Assignment: Copy every line of the data that contains the string "Given".

Data for this task:
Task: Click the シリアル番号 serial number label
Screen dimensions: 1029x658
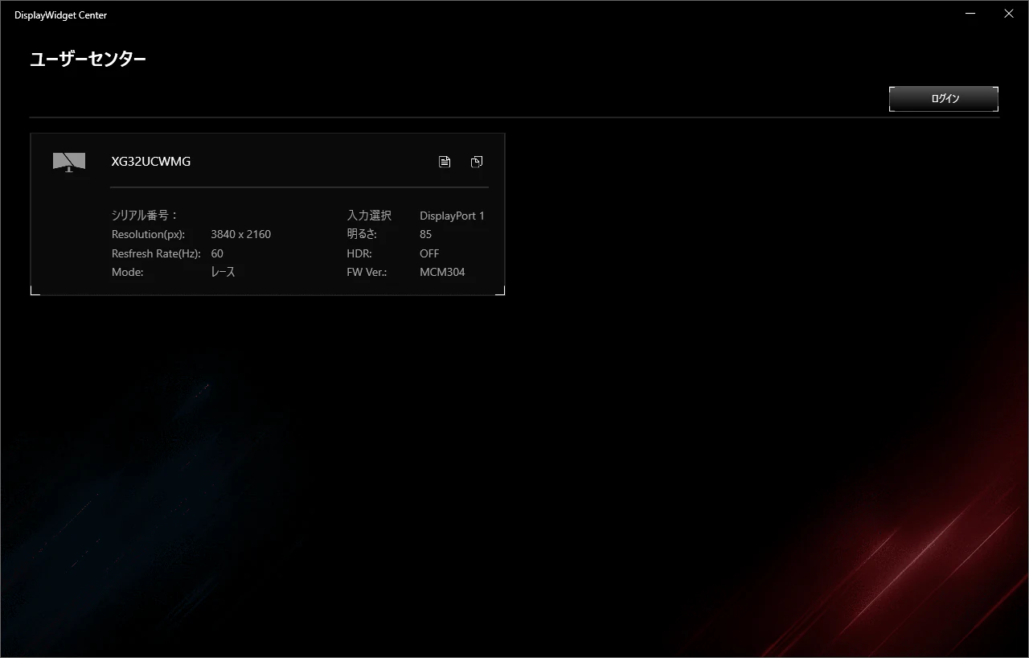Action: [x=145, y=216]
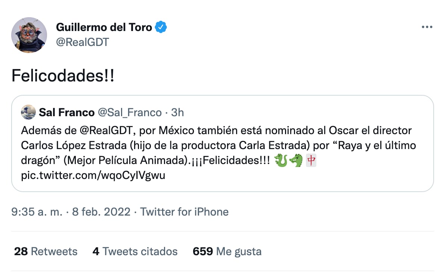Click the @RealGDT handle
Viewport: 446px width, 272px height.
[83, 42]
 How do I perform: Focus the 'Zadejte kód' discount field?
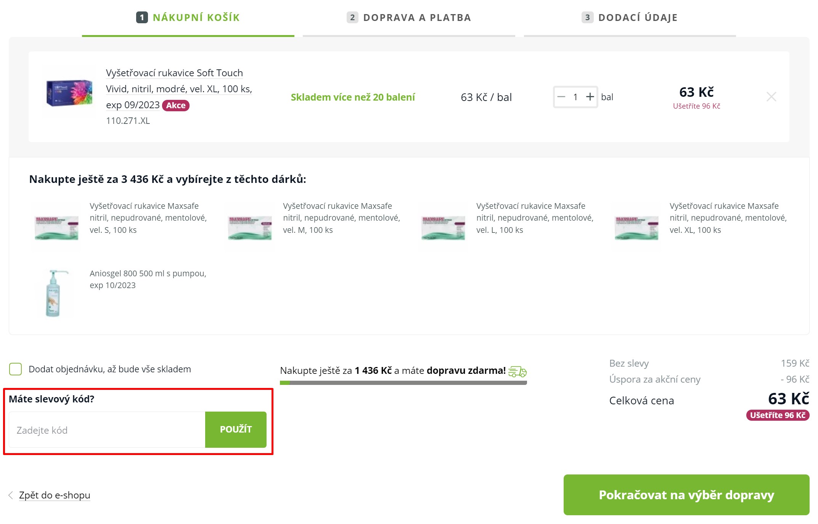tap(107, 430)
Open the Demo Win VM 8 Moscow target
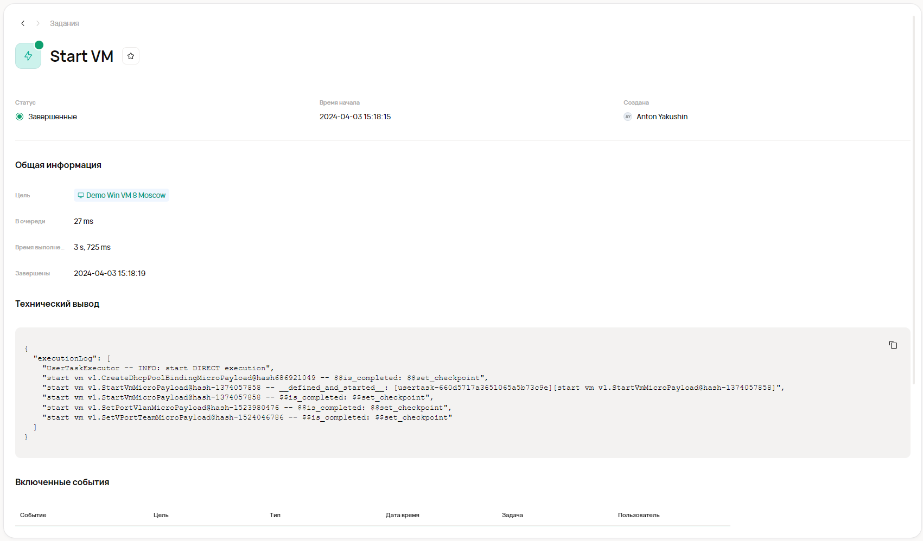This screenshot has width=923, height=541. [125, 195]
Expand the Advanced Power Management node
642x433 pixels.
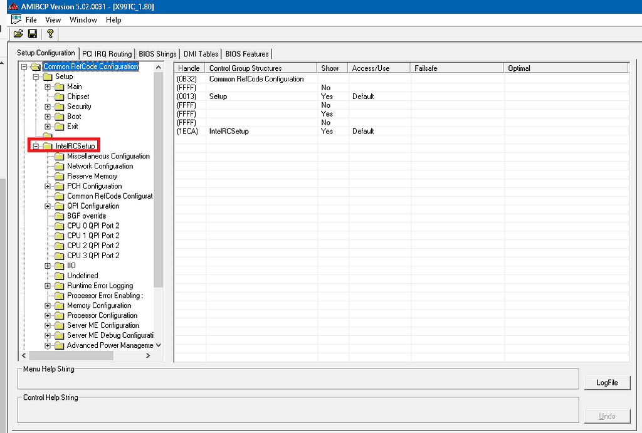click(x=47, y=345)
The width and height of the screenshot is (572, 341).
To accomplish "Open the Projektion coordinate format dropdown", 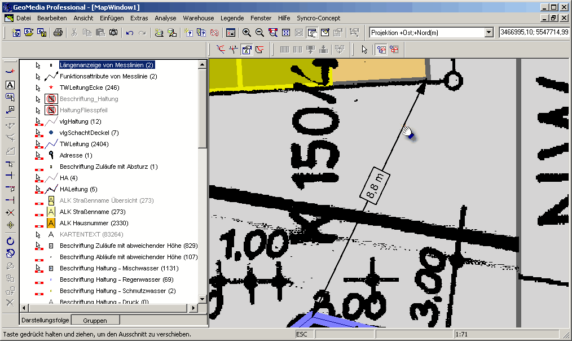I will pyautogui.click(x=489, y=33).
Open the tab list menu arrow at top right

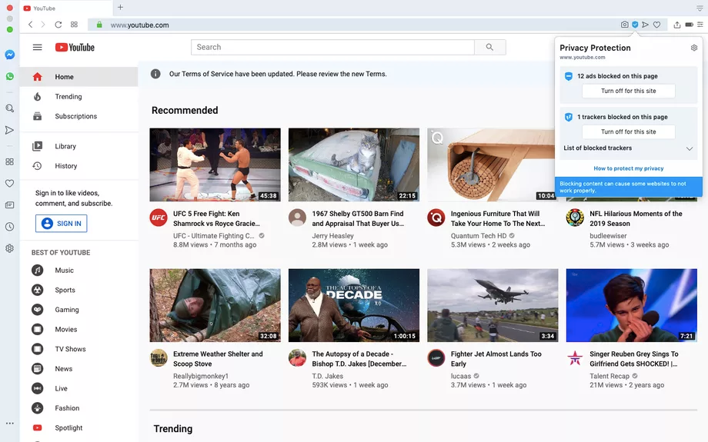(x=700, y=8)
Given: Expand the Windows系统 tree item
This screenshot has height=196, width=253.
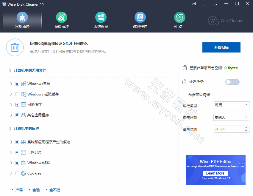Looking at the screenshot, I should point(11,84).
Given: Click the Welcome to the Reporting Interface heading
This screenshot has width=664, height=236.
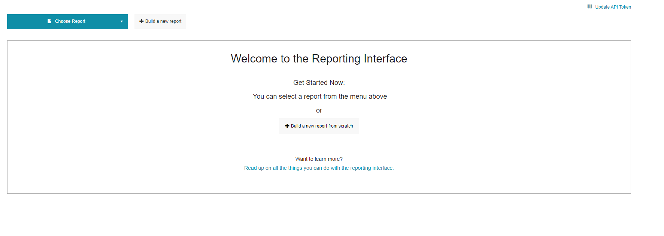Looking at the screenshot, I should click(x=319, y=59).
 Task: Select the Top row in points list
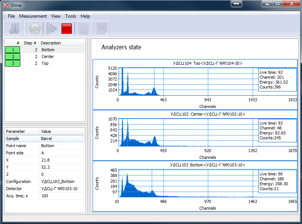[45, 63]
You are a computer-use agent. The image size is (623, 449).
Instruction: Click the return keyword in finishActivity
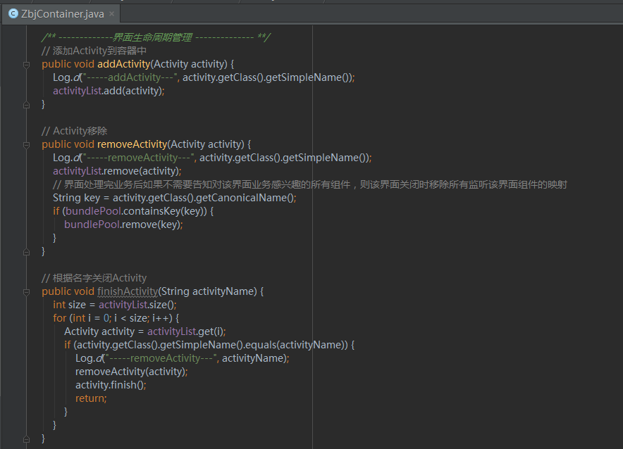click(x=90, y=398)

==

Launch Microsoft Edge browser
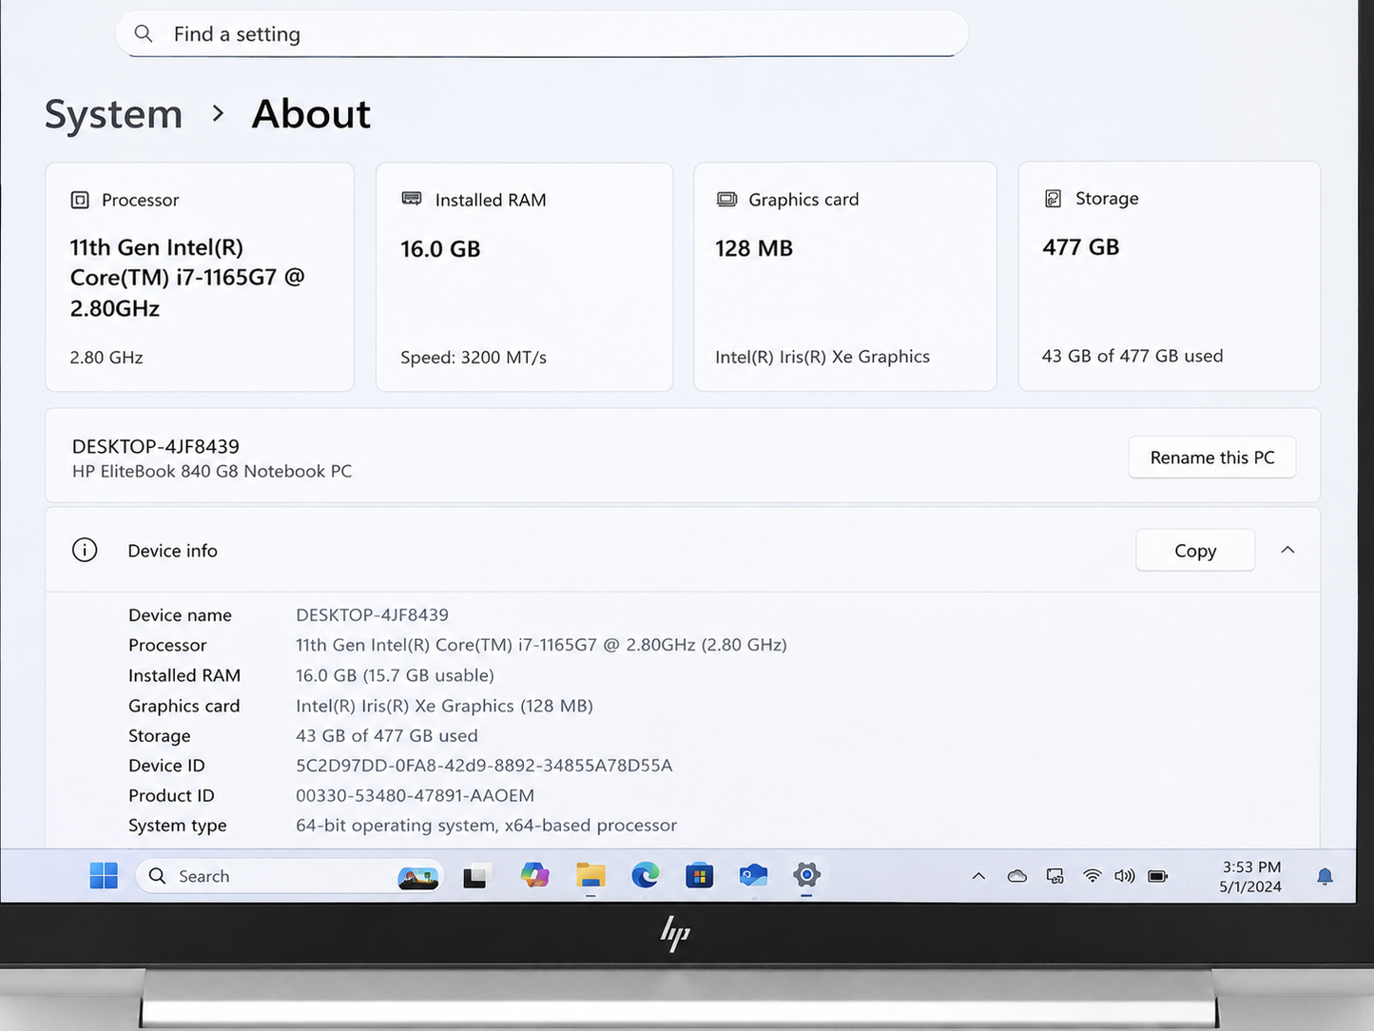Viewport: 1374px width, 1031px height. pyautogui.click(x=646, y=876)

Expected output:
Given: Expand the Windows系统 tree item
Given: Click the Welcome to the Reporting Interface heading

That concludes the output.